"Kings and serfs begin to share the same castle."
I have quoted the wisdom of Bill Gross before. He is the
Managing Director of Pacific Investment Management Company (known as PIMCO), the largest bond fund manager in the world with over $1,000.1 billion in assets under management (that is a trillion). Anyone who is responsible for managing over a trillion dollars gets my attention. Here is what he was quoted in Forbes magazine a few weeks ago. I agree with his rationale.
“Ah, but Dubai, Iceland, Ireland and, recently, Greece pointed to a potential flaw in the model. Shaking hands with the government was a brilliant strategy in 2009, when it was assumed that governments had an infinite capacity to leverage themselves.
“But what if they didn’t? What if… our modern era was similar to history over the past several centuries, when financial crises led to sovereign defaults or at least uncomfortable economic growth environments…What if -- to put it simply -- you couldn’t get out of a debt crisis by creating more debt?”

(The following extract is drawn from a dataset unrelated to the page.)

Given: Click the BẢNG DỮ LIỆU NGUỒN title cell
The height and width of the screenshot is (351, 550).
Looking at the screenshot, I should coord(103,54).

Whatever the answer, “Government bailouts and guarantees such as those evidenced and envisioned in Dubai and Greece, as well as those for the last 18 months with banks and the large industrial corporations across the globe, suggest a more homogeneous ‘unicredit’ type of bond market. If core sovereigns such as the U.S., Germany, U.K. and Japan ‘absorb’ more and more credit risk, then the credit spreads and yields of these sovereigns should look more and more like the markets that they guarantee. The kings, in other words, in the process of increasingly shedding their clothes, begin to look more and more like their subjects. Kings and serfs begin to share the same castle.”
You don't have to be an indebted serf. Life is all about positioning. Gold coins as investment in your portfolio can hedge you against serfdom. A gold coin in your hand is prudent while kings castles shake.